• Text and element pointing records:
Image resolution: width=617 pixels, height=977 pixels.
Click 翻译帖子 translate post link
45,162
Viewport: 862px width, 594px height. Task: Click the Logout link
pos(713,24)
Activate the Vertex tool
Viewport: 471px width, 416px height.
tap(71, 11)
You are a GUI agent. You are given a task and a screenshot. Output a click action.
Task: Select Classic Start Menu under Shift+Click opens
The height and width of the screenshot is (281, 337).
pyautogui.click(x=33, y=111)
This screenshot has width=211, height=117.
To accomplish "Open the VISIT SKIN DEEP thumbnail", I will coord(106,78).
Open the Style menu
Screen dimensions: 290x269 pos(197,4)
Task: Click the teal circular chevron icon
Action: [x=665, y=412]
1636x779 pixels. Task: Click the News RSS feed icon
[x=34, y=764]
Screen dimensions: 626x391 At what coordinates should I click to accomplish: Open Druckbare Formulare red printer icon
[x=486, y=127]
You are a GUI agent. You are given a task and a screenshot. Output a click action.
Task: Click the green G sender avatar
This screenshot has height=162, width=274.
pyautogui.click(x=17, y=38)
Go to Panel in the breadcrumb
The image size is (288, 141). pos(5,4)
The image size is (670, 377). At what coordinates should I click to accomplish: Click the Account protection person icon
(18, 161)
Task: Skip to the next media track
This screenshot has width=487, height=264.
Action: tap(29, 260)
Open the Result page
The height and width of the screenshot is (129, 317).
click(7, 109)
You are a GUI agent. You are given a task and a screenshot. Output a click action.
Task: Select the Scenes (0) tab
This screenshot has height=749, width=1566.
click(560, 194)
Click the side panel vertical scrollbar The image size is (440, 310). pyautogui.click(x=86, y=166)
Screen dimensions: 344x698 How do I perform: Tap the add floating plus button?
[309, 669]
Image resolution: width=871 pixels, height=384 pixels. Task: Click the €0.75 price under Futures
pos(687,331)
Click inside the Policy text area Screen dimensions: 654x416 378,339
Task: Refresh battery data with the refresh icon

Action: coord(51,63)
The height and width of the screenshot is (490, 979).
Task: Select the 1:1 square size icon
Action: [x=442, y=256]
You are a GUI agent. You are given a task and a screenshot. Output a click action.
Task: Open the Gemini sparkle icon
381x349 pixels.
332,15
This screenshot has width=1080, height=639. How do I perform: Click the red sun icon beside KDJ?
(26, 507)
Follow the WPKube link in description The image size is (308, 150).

• Required work:
Can you turn every line of the records above into a JSON list of strings, one string per line, with blank lines left out?

• Exercise output:
[
  "Image resolution: width=617 pixels, height=977 pixels.",
  "Click 翻译帖子 translate post link",
  "45,162",
  "Viewport: 862px width, 594px height. Task: Click the Logout link",
  "pos(713,24)",
  "Activate the Vertex tool",
  "Viewport: 471px width, 416px height.",
  "tap(71, 11)",
  "You are a GUI agent. You are given a task and a screenshot. Output a click action.",
  "Task: Select Classic Start Menu under Shift+Click opens",
  "The height and width of the screenshot is (281, 337).",
  "pyautogui.click(x=33, y=111)",
  "This screenshot has width=211, height=117.",
  "To accomplish \"Open the VISIT SKIN DEEP thumbnail\", I will coord(106,78).",
  "Open the Style menu",
  "Screen dimensions: 290x269 pos(197,4)",
  "Task: Click the teal circular chevron icon",
  "Action: [x=665, y=412]",
  "1636x779 pixels. Task: Click the News RSS feed icon",
  "[x=34, y=764]",
  "Screen dimensions: 626x391 At what coordinates should I click to accomplish: Open Druckbare Formulare red printer icon",
  "[x=486, y=127]",
  "You are a GUI agent. You are given a task and a screenshot. Output a click action.",
  "Task: Click the green G sender avatar",
  "This screenshot has height=162, width=274.",
  "pyautogui.click(x=17, y=38)",
  "Go to Panel in the breadcrumb",
  "The image size is (288, 141). pos(5,4)",
  "The image size is (670, 377). At what coordinates should I click to accomplish: Click the Account protection person icon",
  "(18, 161)",
  "Task: Skip to the next media track",
  "This screenshot has width=487, height=264.",
  "Action: tap(29, 260)",
  "Open the Result page",
  "The height and width of the screenshot is (129, 317).",
  "click(7, 109)",
  "You are a GUI agent. You are given a task and a screenshot. Output a click action.",
  "Task: Select the Scenes (0) tab",
  "This screenshot has height=749, width=1566.",
  "click(560, 194)",
  "Click the side panel vertical scrollbar The image size is (440, 310). pyautogui.click(x=86, y=166)",
  "Screen dimensions: 344x698 How do I perform: Tap the add floating plus button?",
  "[309, 669]",
  "Image resolution: width=871 pixels, height=384 pixels. Task: Click the €0.75 price under Futures",
  "pos(687,331)",
  "Click inside the Policy text area Screen dimensions: 654x416 378,339",
  "Task: Refresh battery data with the refresh icon",
  "Action: coord(51,63)",
  "The height and width of the screenshot is (490, 979).",
  "Task: Select the 1:1 square size icon",
  "Action: [x=442, y=256]",
  "You are a GUI agent. You are given a task and a screenshot. Output a click action.",
  "Task: Open the Gemini sparkle icon",
  "381x349 pixels.",
  "332,15",
  "This screenshot has width=1080, height=639. How do I perform: Click the red sun icon beside KDJ?",
  "(26, 507)",
  "Follow the WPKube link in description The image size is (308, 150)."
]